Word and element location data:
= = = = =

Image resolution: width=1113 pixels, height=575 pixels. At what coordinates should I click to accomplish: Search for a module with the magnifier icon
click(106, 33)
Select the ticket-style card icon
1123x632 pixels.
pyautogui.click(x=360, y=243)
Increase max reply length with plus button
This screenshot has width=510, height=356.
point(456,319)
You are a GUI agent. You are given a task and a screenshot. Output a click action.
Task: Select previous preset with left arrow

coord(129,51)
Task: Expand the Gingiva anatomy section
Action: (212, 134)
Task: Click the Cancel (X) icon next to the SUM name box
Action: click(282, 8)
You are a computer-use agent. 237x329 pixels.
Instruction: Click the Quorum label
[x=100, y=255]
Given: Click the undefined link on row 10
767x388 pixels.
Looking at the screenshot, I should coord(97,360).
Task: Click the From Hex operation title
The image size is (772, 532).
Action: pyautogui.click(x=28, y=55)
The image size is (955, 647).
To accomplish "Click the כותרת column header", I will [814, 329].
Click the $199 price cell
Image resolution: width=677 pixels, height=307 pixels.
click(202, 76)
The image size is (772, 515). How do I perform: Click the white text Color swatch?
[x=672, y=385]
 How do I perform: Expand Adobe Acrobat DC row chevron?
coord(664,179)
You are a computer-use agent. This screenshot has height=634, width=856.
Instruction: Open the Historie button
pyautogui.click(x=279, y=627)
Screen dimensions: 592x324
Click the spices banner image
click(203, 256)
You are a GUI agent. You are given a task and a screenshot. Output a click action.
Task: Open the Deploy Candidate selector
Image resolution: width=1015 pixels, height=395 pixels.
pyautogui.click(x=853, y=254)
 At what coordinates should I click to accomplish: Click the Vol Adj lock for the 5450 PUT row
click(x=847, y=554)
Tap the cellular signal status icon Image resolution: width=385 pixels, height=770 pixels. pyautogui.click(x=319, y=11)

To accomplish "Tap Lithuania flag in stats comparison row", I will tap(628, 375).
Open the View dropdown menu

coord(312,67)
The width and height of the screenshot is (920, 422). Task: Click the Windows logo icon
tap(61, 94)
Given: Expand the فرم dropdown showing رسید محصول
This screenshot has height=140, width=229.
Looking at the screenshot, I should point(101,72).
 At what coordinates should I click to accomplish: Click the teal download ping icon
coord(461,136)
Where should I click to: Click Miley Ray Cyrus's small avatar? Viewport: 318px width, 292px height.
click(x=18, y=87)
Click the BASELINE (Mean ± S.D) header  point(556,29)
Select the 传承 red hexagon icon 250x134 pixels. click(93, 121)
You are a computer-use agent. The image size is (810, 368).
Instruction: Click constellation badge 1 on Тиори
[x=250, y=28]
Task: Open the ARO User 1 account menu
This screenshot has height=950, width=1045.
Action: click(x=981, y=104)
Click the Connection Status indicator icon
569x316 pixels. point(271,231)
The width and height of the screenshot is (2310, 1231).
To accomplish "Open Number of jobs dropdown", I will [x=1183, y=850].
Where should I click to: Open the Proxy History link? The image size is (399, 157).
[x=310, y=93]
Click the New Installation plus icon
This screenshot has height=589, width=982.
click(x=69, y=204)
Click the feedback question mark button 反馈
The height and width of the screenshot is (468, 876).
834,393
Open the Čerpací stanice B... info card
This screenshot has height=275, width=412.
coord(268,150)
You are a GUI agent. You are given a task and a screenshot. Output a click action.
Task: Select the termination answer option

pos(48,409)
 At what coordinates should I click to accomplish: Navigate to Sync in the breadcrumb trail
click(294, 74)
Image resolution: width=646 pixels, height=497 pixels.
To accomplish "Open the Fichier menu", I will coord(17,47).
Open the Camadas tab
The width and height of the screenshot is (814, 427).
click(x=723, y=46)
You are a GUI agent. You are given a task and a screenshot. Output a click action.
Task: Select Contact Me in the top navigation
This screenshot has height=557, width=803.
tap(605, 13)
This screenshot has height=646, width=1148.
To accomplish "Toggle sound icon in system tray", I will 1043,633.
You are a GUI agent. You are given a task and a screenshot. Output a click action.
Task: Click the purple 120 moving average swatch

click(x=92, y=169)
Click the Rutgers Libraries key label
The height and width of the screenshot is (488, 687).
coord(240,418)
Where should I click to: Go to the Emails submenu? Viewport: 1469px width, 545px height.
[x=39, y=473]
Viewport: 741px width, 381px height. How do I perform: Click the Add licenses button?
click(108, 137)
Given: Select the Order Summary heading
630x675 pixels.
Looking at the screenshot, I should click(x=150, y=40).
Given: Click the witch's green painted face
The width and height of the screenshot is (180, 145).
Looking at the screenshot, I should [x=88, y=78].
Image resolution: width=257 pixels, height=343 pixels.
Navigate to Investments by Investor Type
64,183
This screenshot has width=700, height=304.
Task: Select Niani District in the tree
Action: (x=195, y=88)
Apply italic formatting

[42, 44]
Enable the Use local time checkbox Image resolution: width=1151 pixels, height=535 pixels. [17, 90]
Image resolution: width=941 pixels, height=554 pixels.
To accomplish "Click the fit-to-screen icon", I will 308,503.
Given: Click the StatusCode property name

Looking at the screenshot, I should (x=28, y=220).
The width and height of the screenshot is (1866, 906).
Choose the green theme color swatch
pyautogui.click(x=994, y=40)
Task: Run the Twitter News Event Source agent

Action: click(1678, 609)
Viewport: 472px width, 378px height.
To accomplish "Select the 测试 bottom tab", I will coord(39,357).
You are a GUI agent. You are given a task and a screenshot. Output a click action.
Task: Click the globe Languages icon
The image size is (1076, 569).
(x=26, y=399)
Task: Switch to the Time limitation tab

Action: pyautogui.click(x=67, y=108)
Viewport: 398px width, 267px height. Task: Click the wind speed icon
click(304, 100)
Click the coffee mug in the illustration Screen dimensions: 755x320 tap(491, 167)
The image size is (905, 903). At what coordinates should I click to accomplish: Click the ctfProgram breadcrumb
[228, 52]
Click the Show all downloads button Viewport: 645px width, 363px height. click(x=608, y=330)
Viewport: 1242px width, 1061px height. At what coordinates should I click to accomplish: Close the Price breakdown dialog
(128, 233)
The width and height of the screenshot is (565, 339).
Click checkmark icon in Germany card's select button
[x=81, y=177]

= = = = =

EXERCISE PROMPT:
Copy the data above word for word, from its first line through the line containing "pyautogui.click(x=360, y=243)", including both of those lines.

SOLVED EXERCISE:
Image resolution: width=1113 pixels, height=575 pixels. At what coordinates should I click to accomplish: Search for a module with the magnifier icon
click(106, 33)
Select the ticket-style card icon
1123x632 pixels.
pyautogui.click(x=360, y=243)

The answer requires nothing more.